The first bilateral meeting between representatives of the Catholic Church and the Irish Government took place today as part of the new structured dialogue between the Government and the Churches, Philosophical and non confessional Organisations launched by the Government on 26th February this year.

The delegation from the Catholic Church included Archbishop Sen Brady, Archbishop of Armagh and President of the Irish Bishops Conference, Archbishop Diarmuid Martin, Archbishop of Dublin and Vice-President of the Irish Bishops Conference and Bishop Leo OReilly, Bishop of Kilmore and Chairman of the Bishops Commission on Education. Others present included Monsignor Jim Cassin, Secretary to the Bishops Commission on Education, Monsignor Dan OConnor, Secretary of the Catholic Primary School Managers Association, Mr John Farrelly, Director of Counselling Services with ACCORD (the Catholic Marriage Care Service), Mr Eoin OMahony from the Council for Research and Development of the Irish Bishops Conference and Fr Timothy Bartlett from the Secretariat of the Irish Bishops Conference.

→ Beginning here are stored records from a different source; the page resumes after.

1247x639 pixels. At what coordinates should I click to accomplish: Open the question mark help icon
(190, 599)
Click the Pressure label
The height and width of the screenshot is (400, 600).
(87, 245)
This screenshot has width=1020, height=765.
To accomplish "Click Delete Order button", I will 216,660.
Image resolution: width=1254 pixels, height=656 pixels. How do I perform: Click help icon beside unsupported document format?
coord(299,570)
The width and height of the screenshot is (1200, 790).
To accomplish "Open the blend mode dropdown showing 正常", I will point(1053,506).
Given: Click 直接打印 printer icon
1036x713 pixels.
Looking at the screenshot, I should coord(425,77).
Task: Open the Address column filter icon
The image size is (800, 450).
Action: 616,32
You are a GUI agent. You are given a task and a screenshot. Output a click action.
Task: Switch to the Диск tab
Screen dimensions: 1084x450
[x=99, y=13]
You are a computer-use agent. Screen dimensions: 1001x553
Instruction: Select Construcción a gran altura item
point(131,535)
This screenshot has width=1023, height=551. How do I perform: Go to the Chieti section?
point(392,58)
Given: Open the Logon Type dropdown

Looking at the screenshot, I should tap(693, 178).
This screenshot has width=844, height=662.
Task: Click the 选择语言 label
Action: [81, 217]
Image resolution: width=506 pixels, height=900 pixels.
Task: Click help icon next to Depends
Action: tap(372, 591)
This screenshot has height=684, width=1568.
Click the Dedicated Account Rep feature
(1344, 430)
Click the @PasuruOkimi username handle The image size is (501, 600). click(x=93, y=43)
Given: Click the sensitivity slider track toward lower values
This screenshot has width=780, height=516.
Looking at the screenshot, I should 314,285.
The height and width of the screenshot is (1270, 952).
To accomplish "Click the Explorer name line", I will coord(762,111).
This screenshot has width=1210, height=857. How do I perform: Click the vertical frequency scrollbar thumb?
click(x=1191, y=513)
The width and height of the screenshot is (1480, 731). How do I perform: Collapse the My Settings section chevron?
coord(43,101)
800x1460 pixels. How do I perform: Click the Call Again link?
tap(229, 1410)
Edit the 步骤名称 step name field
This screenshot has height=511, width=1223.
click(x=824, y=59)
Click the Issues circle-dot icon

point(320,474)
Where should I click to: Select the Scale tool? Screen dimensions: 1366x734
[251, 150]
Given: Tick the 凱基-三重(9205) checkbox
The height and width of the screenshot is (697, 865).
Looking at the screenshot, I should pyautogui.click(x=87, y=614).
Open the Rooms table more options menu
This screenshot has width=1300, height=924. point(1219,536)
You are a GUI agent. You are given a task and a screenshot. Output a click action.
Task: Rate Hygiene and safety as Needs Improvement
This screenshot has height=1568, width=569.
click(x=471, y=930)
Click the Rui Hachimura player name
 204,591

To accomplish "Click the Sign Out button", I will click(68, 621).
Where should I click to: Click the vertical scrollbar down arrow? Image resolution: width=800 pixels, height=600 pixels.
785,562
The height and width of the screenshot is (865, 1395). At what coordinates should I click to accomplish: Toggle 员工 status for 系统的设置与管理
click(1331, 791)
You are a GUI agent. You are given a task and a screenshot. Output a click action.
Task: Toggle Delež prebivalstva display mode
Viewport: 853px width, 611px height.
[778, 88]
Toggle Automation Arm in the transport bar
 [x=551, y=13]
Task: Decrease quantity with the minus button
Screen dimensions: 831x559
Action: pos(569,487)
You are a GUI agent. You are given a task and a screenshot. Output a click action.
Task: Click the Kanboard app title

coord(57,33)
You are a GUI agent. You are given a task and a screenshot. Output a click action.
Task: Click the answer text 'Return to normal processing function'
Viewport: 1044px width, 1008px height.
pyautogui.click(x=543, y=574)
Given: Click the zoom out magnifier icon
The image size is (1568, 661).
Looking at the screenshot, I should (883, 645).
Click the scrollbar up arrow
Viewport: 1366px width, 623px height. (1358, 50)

Topics discussed at the meeting included the peace process in Northern Ireland, the role of Churches in building community and social cohesion, issues in Education, providing support for marriage and the family, the integration of immigrants into Irish society, the right of faith based organisations to act in accordance with conscience and ethos, child protection and stem cell research.

Speaking after the meeting, a spokesperson for the Church delegation said:

It was a very constructive and helpful meeting. We look forward to exploring some of the topics raised today in more detail at future meetings, particularly the role that Churches play in building community and providing a supportive and welcoming environment for those coming to live and work in our country. This type of structured dialogue between the Government and Churches, Philosophical and non confessional Organisations is a very welcome development, acknowledging as it does the vital role of religious faith in the lives of so many people in Ireland and the valued contribution of so many faith-based organisations to the common good, while at the same time respecting the legitimate and necessary autonomy of Church and State.